Sem que tenha sido questionada sobre o assunto, fez questão de enumerar todos os seus bens, os seus ganhos e as suas despesas. “Acho que devo ser transparente e nem sequer peço aos outros que o sejam”, justificou.

O juiz do Central (como faz questão de dizer) volta a sugerir, tal como já tinha feito na entrevista que deu à SIC, que está sob escuta. “Falo sucintamente ao telefone, também não tenho muita conversa com muita gente, mas não posso falar muito tranquilamente ao telefone”, referiu, acrescentando que as suas palavras poderiam ser interpretadas de forma equívoca por “pessoas que tenham acesso a intercepções, as autoridades formais de controlo ou outras”.  

Questionado directamente pelos jornalistas do Expresso sobre se acha que é alvo de escutas, Carlos Alexandre replicou com uma pergunta: “Não sei, quem é que poderá ter interesse nisso?”

Recusando falar em concreto sobre a Operação Marquês (que envolve o antigo primeiro-ministro José Sócrates) e sobre o facto de terem passado dois anos sem que haja acusação, o "super-juiz" (cognome que diz detestar) apenas destacou que "em muitos processos há uma grande dilação temporal entre a instauração do inquérito e o despacho final". "Há ene processos que vão além do prazo normal e por isso é que a lei prevê algumas circunstâncias excepcionais", justificou.

Sucessão de escândalos financeiros é preocupante

Carlos Alexandre diz-se ainda preocupado com “a sucessão de escândalos na área financeira”, tanto pela “frequência” com que têm sido denunciados como pela “escalada de grandeza”.

“A sucessão de escândalos na área financeira leva-me a estar sempre preocupado sobre o que é que eu e outros cidadãos como eu, que são trabalhadores por conta de outrem ou por conta própria, que têm de cumprir com as suas obrigações fiscais, que não têm qualquer forma de fugir a elas, e não quer dizer que tivesse apetência para isso, o que é que ainda vão ter de suportar?”, respondeu, quando questionado sobre o país que vê da cadeira onde se senta na sala de audiências.

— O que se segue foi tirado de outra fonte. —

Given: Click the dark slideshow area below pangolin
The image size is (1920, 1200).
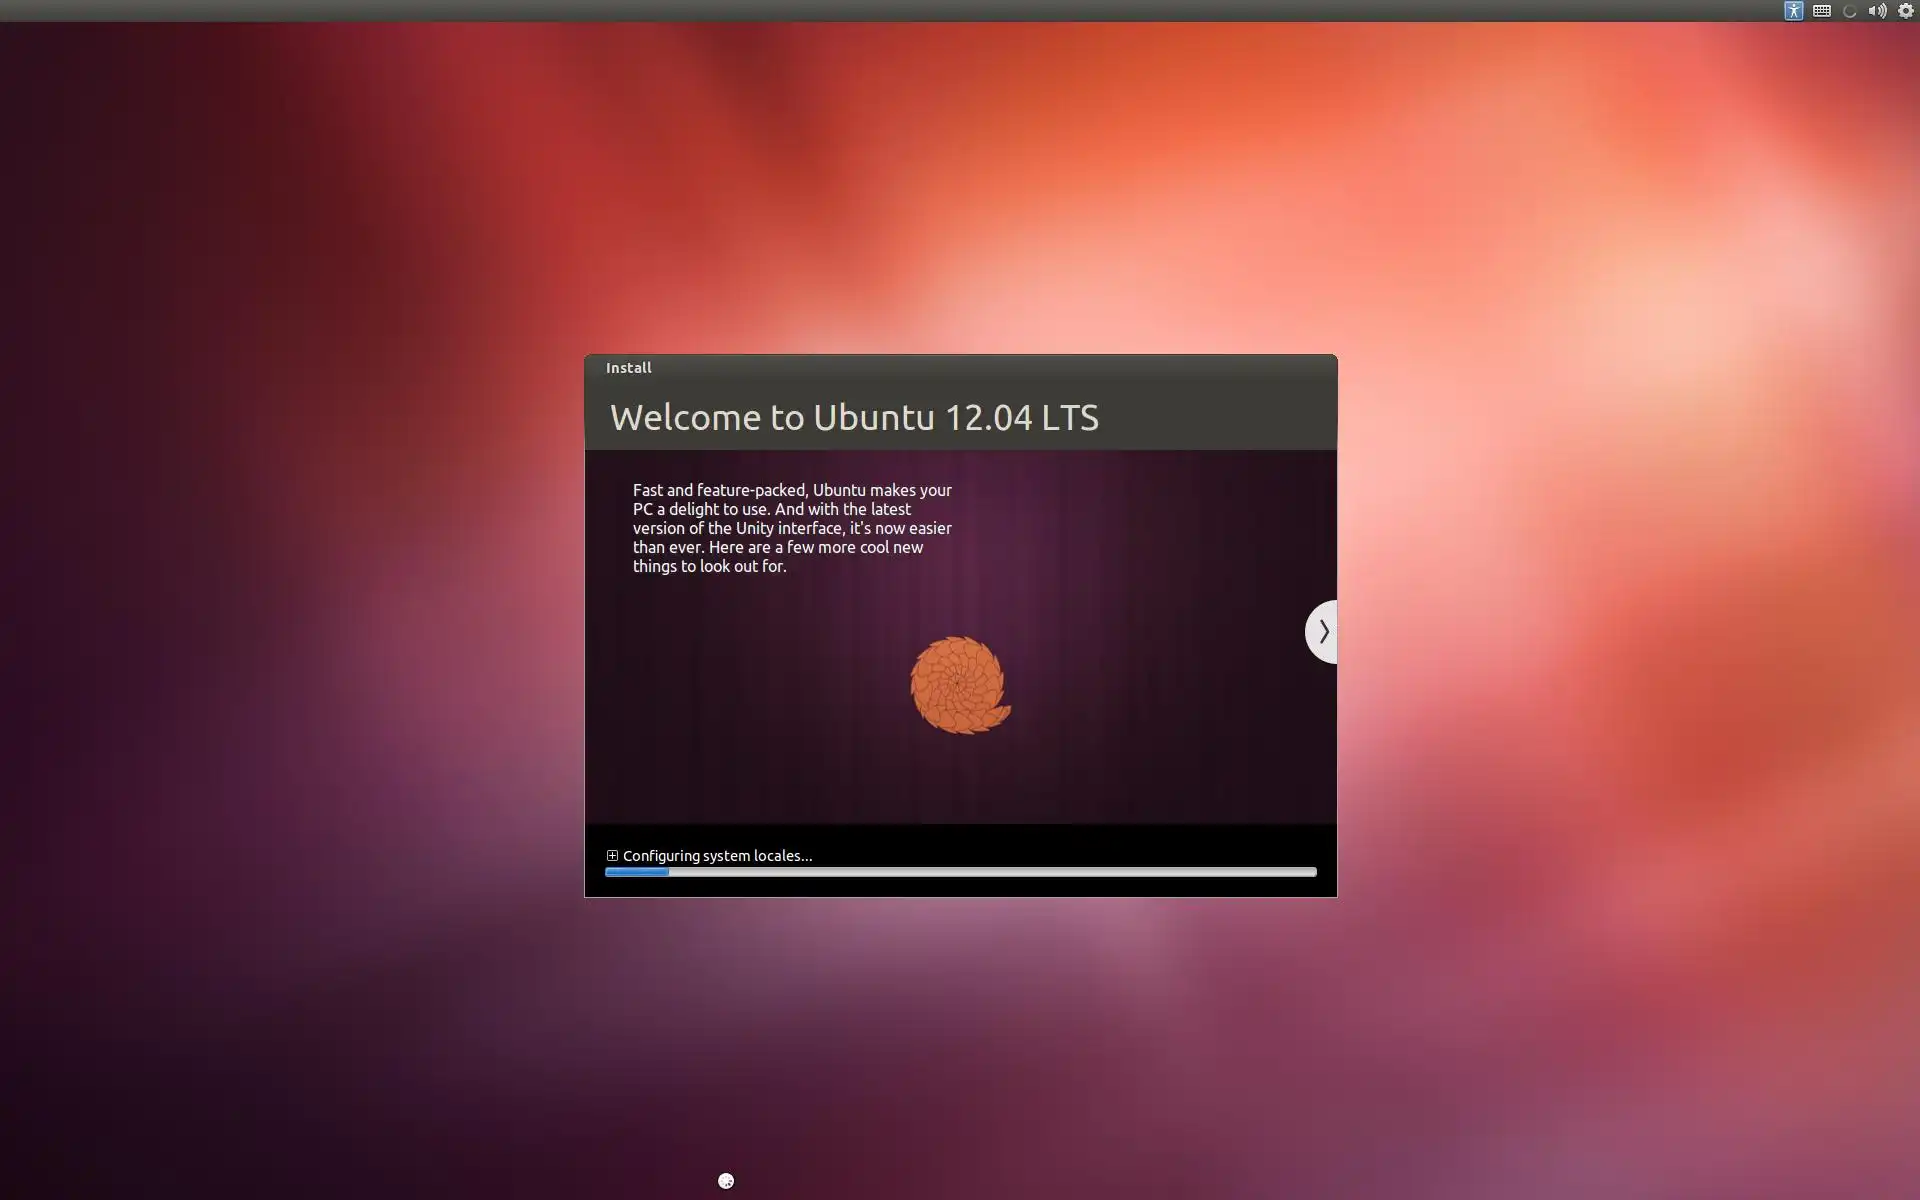Looking at the screenshot, I should click(960, 785).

O juiz reconhece ainda que “o sistema [de justiça], tal como está, tem uma enorme dificuldade em resolver” os casos. “Há uma gritante falta de meios, porque enquanto são alocados tostões ao sistema de justiça, são alocados milhões a programas de recuperação bancária, ao resgate bancário”.

Na resposta sobre se tem ambições políticas para quando se retirar da magistratura, Carlos Alexandre foi desconcertante: “O sapateiro não deve ir além da chinela. Uma pessoa para ser político tem de ter muitas qualidades, versatilidades, tem de ter muito conhecimento, ser uma pessoa sociável, precisa ter outro feitio”.

“Se me deixarem, vou continuar a ser magistrado judicial. Se me deixarem, porque não há garantias. A gente nunca sabe o dia de amanhã”, rematou.

O Expresso garante que a entrevista a Carlos Alexandre foi realizada antes transmissão na SIC de uma outra entrevista ao magistrado. Foi, aliás, na sequência da reportagem daquela cadeia de televisão, que foi para o ar no início de Setembro, que a defesa do antigo primeiro-ministro José Sócrates apresentou um pedido de recusa do juiz, que é o responsável pelo processo da Operação Marquês.